● **Input rows**:
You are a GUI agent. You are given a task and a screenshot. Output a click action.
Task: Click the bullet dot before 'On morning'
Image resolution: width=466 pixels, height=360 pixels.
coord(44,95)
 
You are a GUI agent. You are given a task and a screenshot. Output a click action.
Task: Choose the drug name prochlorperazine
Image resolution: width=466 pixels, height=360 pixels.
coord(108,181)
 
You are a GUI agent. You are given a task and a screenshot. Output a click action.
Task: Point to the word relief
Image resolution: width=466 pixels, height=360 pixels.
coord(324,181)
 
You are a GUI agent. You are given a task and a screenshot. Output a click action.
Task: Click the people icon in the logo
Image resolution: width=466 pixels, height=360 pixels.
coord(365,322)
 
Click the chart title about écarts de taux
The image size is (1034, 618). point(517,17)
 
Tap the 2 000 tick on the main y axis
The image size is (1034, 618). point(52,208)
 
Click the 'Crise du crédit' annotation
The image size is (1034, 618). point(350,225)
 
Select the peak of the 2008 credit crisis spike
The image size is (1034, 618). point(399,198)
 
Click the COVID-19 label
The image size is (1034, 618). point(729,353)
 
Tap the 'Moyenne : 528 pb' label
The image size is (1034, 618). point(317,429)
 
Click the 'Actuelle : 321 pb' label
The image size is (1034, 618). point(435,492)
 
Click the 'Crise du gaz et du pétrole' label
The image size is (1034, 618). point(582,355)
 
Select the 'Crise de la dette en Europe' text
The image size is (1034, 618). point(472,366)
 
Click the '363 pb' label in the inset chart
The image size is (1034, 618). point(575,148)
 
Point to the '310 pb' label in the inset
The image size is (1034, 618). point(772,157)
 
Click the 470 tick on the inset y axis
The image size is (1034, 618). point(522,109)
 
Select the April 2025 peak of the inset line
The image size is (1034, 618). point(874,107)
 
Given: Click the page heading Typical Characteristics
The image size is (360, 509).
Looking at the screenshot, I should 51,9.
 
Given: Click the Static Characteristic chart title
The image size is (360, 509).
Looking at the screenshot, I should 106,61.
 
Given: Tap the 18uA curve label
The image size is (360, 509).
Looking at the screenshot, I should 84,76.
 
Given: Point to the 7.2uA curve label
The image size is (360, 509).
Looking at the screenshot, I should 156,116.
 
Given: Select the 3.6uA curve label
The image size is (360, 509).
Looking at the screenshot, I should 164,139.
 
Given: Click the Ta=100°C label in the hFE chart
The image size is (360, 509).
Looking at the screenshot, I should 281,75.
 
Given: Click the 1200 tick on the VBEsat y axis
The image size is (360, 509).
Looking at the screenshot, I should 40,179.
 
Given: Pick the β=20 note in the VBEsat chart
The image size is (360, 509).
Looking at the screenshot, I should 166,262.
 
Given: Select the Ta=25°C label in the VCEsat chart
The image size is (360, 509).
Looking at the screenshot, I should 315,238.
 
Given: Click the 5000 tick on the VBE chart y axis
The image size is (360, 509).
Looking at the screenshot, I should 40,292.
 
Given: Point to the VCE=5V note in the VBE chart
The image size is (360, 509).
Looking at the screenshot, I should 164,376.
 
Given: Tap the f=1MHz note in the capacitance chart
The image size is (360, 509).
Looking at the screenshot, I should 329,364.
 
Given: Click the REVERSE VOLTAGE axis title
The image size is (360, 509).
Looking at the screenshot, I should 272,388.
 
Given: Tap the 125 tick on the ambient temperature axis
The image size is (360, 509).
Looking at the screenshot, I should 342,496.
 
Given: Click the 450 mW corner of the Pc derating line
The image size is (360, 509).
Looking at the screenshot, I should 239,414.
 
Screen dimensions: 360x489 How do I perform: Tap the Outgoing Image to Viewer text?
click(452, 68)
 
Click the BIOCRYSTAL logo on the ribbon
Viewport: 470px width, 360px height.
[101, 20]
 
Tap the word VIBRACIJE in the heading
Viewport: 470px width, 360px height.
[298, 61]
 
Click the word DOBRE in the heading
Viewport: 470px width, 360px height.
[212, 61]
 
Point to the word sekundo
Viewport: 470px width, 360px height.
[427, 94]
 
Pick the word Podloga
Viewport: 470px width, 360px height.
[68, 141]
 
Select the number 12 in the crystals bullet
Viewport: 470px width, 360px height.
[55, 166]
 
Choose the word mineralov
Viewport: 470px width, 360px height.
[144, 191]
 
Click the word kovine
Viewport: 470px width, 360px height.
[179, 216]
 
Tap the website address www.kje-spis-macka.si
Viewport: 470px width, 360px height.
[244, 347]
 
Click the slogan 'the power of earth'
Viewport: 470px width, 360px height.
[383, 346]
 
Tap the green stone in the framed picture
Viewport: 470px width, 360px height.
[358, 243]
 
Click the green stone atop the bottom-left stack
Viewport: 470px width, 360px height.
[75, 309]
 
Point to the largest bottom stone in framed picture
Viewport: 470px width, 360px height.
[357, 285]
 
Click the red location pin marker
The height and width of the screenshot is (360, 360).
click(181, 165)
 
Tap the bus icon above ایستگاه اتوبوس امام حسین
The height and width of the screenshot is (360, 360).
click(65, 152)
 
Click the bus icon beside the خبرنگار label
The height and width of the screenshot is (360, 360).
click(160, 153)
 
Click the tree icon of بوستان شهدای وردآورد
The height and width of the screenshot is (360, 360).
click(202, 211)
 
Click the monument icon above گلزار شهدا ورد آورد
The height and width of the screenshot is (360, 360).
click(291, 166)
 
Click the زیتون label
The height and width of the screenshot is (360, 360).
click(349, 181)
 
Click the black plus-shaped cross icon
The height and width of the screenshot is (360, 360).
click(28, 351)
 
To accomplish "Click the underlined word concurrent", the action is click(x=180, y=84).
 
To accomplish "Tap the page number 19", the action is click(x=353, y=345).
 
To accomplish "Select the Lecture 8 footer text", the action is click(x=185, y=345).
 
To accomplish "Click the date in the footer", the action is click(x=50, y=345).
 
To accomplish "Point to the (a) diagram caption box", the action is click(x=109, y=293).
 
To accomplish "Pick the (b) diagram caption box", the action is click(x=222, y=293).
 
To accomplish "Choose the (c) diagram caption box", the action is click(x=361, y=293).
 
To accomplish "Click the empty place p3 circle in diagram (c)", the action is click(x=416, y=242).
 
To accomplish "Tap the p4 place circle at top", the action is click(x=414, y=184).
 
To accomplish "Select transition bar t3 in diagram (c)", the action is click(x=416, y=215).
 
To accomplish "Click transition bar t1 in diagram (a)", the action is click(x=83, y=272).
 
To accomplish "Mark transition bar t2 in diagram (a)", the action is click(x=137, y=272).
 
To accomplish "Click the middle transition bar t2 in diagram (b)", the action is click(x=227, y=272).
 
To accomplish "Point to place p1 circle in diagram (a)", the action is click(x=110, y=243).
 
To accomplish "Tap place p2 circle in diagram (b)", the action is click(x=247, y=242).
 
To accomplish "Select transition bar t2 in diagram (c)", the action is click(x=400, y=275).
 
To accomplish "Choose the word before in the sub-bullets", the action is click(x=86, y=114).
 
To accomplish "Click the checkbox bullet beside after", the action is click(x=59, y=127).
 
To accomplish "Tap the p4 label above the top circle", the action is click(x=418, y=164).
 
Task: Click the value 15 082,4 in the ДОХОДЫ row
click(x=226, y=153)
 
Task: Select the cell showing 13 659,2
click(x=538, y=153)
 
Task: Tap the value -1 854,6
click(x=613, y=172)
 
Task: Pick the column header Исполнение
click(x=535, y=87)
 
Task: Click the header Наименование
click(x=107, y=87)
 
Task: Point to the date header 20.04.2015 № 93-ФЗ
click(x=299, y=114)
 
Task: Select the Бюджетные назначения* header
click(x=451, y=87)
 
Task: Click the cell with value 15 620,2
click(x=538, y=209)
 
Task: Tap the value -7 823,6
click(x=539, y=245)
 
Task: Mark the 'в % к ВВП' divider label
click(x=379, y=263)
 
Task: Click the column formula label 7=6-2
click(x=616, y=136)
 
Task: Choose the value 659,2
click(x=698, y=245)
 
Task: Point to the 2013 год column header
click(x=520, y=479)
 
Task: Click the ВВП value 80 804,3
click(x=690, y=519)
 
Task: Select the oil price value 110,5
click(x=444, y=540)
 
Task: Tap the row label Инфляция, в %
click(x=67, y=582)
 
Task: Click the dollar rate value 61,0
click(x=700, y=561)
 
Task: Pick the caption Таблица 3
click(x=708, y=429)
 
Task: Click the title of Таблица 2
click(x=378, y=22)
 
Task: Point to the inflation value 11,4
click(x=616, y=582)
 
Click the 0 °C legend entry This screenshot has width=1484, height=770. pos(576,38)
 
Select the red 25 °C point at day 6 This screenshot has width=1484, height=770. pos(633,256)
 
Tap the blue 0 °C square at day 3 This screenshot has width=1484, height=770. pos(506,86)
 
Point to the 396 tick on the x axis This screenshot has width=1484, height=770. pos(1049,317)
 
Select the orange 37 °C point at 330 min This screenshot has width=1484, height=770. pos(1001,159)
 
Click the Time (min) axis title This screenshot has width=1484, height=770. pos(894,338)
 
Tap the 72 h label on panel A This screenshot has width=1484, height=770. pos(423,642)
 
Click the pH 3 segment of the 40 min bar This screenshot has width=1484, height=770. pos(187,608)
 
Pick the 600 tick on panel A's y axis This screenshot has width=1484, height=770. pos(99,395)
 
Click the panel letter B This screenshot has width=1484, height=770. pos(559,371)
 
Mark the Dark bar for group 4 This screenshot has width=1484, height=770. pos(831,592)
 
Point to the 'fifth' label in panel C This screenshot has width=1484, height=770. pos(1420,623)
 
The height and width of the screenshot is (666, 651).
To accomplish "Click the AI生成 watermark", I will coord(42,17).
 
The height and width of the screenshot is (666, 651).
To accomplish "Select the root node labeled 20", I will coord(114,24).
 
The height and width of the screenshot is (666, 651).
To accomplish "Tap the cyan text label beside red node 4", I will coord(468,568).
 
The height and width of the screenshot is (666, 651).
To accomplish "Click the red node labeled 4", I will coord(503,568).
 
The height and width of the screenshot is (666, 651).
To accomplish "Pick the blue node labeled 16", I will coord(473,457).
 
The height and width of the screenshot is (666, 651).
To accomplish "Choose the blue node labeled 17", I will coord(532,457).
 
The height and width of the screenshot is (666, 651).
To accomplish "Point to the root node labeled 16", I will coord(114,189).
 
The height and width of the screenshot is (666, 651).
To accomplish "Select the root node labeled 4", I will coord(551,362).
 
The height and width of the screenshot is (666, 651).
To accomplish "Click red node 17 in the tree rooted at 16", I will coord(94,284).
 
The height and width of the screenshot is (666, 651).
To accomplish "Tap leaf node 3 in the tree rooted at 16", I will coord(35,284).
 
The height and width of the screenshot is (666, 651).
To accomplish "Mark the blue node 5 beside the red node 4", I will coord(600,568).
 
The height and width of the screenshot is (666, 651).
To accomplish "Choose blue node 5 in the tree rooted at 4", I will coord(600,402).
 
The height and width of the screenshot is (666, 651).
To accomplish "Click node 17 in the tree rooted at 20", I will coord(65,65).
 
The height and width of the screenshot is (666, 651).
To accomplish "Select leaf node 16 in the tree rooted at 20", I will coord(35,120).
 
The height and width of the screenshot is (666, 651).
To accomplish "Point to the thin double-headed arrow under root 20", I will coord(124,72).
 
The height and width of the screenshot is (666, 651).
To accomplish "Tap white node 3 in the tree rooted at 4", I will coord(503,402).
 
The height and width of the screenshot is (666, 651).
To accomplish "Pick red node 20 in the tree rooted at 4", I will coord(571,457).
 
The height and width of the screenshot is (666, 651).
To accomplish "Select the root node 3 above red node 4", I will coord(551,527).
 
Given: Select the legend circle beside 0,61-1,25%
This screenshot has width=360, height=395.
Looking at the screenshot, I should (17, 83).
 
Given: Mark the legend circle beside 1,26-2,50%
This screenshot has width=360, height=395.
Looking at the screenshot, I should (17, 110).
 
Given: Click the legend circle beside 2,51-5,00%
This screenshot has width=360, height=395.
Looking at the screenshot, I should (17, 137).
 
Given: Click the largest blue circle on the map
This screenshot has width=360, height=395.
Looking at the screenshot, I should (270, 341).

● **Exercise aim**: Convert the records above, from the first line through the line containing "coord(108,181)", into a Markdown table with the columns Row and Line text. Omit blank lines.

● **Expected answer**:
| Row | Line text |
|---|---|
| 1 | You are a GUI agent. You are given a task and a screenshot. Output a click action. |
| 2 | Task: Click the bullet dot before 'On morning' |
| 3 | Image resolution: width=466 pixels, height=360 pixels. |
| 4 | coord(44,95) |
| 5 | You are a GUI agent. You are given a task and a screenshot. Output a click action. |
| 6 | Task: Choose the drug name prochlorperazine |
| 7 | Image resolution: width=466 pixels, height=360 pixels. |
| 8 | coord(108,181) |